▶ _PARTS OF THE EXERCISE_:
(1) In the forum answer on file storage, reproduce the passage between "Key cleaning" and "are other options.", inclusive, substituting "CouchDB" for every "MongoDB".
(2) According to the forum answer on file storage, how large can a single MongoDB document be?

▶ _TEXT PROVIDED_:
════════════════

There are a few reasons you probably want to look at a database (not necessarily MySQL) rather than the file system for this sort of thing:
More files in one directory slow things down
Although XFS is supposed to be very clever about allocating resources, most filesystems experience degrading performance the more files you have in a single directory. It also becomes a headache to deal with them on the command line. Having a look at this (http://oss.sgi.com/projects/xfs/datasheet.pdf) there's a graph on there about look ups, which only goes up to 50k per directory, and it's on the way down.
Overhead
There is a certain amount of filesystem overhead per file. If you have many small files, you may find that the final store bloats as a result of this.
Key cleaning
Are all your words safe to put in a filename? Are you sure? A slash or two in there is really going to ruin your day.
NoSQL might be a good option
Something like MongoDB/Redis might be a good option for this. MongoDB can store single documents of up to 16mb and isn't much harder to use that putting things on the file system. If you are storing 15mb documents, you might be getting a bit too close for comfort on that limit, but there are other options.
The nice thing about this is, the lookup performance is likely to be pretty good off the bat and if you later on find it isn't you can scale the performance by creating a cluster etc. Any system like this will also do a good job of managing the files on the disk intelligently for good performance.
If you are going to use the disk
Consider taking an MD5 hash of the word you want to store, and base your filename on this. For example the MD5 of azpdk
is:
1c58fb66d5a4d6a1ebe5ec9e217fbbf9
You could use this to create a filename e.g.:
my_directory/1c5/8fb/66d5a4d6a1ebe5ec9e217fbbf9
This has a few nice features:
- The hash takes care of scary characters
- The directories spread out the data, so no directory has more than 4096 entries
- This means the lookup performance should be relatively decent
Hope that helps.

════════════════

▶ _DATASET_:
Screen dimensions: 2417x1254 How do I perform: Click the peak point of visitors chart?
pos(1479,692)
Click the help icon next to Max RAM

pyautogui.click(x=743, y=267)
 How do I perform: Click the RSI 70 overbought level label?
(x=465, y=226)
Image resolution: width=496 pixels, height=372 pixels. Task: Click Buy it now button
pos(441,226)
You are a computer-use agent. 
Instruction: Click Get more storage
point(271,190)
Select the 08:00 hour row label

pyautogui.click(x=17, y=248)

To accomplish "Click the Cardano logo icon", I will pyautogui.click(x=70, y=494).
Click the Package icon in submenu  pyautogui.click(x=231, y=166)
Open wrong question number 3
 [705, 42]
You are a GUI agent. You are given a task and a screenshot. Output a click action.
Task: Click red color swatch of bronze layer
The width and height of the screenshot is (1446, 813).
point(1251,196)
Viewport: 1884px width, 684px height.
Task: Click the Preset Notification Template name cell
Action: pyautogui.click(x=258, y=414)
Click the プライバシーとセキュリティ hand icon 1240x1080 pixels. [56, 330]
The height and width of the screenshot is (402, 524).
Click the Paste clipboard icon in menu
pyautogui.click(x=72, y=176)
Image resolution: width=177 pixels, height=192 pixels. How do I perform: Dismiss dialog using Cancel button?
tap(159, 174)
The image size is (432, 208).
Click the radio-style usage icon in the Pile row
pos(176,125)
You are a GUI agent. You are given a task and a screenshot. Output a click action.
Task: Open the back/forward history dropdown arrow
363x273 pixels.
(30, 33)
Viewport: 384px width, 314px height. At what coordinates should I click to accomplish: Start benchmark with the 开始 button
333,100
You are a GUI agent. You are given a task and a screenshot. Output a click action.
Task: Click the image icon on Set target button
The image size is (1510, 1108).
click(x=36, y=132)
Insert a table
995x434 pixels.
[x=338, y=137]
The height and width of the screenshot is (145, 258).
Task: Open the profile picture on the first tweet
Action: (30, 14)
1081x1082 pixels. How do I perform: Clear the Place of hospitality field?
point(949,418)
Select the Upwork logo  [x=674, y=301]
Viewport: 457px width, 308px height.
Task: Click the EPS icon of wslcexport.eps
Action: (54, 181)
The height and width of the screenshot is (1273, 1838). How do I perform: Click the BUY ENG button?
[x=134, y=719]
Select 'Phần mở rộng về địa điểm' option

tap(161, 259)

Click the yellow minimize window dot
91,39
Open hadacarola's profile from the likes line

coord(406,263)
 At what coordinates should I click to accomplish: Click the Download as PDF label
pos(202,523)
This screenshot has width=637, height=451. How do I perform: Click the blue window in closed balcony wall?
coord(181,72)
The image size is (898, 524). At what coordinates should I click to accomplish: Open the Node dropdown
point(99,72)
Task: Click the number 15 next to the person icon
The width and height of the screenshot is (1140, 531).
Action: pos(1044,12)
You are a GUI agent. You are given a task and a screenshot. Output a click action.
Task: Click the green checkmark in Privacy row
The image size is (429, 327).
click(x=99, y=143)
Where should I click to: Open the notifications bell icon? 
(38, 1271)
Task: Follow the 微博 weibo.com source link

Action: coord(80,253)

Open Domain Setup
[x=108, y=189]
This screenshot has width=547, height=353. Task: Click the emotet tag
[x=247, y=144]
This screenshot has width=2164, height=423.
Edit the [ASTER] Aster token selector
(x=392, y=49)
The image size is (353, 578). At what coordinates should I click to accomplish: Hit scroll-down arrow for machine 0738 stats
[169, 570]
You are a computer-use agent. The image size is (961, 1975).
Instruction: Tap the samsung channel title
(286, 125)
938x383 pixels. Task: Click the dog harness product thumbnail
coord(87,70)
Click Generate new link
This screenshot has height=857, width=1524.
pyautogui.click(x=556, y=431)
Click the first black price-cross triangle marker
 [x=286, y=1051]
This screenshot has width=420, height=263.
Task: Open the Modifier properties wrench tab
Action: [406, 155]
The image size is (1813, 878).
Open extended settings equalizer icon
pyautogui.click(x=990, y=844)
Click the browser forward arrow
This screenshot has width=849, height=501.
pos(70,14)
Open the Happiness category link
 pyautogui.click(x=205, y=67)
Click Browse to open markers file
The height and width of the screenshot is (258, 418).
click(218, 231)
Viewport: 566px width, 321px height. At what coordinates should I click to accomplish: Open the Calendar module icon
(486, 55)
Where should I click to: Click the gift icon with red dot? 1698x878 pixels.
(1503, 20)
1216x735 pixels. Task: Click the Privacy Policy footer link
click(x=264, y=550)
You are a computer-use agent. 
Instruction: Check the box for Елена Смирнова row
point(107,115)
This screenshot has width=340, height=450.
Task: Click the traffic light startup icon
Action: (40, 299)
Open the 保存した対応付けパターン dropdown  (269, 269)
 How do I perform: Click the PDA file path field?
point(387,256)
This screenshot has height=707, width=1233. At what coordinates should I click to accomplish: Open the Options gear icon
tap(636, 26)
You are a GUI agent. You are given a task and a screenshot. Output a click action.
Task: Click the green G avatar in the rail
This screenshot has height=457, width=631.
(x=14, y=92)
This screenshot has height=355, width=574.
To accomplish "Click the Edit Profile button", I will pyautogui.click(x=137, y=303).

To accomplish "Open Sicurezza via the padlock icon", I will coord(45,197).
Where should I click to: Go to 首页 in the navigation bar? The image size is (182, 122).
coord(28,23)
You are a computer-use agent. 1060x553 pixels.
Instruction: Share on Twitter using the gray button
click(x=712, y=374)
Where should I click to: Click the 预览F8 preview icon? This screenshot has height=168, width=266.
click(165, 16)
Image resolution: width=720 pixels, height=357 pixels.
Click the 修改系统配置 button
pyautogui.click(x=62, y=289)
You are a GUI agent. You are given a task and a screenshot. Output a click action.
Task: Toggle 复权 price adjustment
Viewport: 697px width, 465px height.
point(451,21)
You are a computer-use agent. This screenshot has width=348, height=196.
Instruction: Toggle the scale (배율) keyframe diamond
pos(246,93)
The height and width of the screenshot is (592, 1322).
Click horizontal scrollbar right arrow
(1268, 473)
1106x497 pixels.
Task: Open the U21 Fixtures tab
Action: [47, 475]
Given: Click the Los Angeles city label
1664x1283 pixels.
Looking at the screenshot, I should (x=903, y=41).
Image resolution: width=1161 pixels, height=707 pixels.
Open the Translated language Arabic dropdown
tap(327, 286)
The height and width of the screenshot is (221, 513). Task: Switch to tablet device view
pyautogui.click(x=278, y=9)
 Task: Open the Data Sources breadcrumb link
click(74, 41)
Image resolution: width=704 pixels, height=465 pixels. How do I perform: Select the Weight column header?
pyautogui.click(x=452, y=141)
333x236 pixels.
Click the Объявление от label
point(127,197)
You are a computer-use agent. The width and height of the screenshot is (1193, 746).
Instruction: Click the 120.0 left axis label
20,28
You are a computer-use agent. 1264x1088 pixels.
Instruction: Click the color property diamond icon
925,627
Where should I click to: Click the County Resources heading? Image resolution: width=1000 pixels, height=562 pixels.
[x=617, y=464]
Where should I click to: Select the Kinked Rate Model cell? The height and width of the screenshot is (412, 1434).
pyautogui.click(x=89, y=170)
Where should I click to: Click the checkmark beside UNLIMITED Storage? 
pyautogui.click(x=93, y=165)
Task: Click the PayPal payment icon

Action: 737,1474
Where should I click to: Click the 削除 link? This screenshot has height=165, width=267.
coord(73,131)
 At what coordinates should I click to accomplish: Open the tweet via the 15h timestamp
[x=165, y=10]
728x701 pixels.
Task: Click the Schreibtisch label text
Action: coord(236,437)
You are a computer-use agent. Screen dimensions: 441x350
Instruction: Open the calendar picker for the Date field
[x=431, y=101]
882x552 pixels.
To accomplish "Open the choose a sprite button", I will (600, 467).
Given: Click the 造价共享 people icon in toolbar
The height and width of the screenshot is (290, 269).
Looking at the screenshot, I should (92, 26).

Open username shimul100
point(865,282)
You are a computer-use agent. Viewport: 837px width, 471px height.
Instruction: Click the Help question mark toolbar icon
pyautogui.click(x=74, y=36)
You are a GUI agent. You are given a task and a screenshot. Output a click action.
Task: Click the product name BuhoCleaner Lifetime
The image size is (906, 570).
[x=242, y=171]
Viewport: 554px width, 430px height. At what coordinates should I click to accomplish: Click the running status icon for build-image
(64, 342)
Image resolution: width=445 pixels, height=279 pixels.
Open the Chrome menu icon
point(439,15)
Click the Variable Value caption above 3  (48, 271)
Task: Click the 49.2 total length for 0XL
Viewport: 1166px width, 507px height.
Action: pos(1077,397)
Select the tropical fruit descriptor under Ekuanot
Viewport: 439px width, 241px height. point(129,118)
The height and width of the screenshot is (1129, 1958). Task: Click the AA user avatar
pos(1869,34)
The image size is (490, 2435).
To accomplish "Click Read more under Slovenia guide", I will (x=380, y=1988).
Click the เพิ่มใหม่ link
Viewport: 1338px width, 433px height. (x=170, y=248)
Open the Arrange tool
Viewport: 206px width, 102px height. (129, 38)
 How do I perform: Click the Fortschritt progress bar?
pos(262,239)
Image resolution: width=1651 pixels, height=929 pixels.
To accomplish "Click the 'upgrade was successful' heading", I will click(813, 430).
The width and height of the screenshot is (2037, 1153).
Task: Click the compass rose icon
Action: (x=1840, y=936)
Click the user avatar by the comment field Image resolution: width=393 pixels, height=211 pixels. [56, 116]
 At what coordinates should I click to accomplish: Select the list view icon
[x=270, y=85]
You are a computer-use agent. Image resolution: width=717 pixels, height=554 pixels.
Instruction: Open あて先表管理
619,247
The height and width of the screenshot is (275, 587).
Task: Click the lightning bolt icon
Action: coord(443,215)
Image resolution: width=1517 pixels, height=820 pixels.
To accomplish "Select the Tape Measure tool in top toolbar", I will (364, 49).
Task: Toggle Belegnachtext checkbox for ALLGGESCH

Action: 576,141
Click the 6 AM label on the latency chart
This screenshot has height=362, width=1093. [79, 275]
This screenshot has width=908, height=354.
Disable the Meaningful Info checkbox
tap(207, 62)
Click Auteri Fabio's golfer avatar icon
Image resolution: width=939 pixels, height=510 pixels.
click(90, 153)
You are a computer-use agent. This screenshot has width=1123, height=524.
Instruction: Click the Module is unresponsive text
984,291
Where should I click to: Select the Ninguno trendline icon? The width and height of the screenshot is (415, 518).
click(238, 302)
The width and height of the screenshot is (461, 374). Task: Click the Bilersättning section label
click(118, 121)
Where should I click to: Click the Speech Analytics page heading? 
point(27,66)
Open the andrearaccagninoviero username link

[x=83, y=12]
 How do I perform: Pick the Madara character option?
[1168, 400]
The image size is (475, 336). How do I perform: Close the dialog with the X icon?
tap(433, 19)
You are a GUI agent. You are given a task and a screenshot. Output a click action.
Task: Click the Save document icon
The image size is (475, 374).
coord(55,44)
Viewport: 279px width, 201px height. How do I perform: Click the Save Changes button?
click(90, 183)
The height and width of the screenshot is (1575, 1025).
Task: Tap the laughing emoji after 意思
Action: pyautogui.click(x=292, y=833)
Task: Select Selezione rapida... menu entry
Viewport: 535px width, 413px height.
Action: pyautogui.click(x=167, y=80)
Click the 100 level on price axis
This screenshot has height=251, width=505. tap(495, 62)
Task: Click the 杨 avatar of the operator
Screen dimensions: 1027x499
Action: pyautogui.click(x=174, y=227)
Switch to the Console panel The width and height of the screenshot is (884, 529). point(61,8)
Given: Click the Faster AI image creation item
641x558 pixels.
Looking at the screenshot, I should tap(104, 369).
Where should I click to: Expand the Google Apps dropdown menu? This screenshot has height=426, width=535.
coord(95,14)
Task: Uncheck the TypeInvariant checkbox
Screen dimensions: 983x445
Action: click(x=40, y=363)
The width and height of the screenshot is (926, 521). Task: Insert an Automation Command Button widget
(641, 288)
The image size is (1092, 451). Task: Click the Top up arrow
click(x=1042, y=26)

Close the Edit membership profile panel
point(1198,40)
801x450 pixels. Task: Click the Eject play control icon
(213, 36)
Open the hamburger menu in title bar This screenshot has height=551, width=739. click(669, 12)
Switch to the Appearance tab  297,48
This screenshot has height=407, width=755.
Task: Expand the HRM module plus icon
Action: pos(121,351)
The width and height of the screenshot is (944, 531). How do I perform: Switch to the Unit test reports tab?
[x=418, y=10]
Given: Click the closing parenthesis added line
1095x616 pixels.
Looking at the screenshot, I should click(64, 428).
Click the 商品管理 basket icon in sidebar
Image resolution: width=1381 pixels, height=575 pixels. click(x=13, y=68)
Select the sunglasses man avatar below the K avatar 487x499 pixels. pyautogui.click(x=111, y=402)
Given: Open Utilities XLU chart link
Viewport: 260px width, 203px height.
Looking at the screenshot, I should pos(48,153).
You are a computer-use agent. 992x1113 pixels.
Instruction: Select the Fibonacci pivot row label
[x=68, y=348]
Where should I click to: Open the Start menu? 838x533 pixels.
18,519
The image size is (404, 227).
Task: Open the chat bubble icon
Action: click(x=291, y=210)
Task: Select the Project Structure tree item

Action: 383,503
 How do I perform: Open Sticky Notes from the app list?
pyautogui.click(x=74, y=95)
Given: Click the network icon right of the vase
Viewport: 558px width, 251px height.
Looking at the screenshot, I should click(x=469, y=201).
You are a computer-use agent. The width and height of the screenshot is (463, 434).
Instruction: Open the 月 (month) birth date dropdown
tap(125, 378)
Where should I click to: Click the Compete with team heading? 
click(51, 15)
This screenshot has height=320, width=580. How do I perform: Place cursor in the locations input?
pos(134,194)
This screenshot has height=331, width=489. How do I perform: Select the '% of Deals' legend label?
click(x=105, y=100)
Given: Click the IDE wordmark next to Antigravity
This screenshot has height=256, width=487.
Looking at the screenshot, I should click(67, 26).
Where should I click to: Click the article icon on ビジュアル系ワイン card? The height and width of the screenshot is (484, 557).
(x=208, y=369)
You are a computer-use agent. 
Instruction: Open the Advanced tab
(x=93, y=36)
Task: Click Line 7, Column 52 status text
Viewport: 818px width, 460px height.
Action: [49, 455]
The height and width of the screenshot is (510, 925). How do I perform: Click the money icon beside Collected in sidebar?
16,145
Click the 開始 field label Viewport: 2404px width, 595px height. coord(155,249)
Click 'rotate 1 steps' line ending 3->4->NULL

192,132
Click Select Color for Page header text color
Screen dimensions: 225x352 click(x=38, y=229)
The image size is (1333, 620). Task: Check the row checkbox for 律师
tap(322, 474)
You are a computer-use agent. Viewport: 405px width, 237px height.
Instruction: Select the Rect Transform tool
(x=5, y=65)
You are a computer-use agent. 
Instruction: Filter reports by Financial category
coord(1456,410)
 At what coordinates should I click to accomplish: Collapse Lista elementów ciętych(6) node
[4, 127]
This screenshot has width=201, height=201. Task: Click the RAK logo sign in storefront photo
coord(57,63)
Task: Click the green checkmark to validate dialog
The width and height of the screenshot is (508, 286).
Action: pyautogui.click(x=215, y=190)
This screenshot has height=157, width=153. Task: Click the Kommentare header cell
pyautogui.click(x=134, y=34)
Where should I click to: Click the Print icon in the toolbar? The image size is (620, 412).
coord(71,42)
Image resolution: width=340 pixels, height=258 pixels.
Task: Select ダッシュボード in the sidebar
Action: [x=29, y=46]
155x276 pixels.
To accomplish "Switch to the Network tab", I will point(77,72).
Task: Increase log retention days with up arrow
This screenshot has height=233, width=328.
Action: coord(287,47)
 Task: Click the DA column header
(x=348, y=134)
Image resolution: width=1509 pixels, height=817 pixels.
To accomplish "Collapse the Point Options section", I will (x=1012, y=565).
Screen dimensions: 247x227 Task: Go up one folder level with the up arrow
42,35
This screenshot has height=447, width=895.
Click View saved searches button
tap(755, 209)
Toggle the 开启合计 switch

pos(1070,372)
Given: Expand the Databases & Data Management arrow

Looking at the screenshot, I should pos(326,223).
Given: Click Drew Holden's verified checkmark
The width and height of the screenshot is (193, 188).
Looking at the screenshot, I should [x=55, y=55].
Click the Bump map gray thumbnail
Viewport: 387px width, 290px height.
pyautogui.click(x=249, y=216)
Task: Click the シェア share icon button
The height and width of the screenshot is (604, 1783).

════════════════

▶ _SOLUTIONS TO THE EXERCISE_:
(1)
Key cleaning
Are all your words safe to put in a filename? Are you sure? A slash or two in there is really going to ruin your day.
NoSQL might be a good option
Something like CouchDB/Redis might be a good option for this. CouchDB can store single documents of up to 16mb and isn't much harder to use that putting things on the file system. If you are storing 15mb documents, you might be getting a bit too close for comfort on that limit, but there are other options.

(2) Up to 16mb.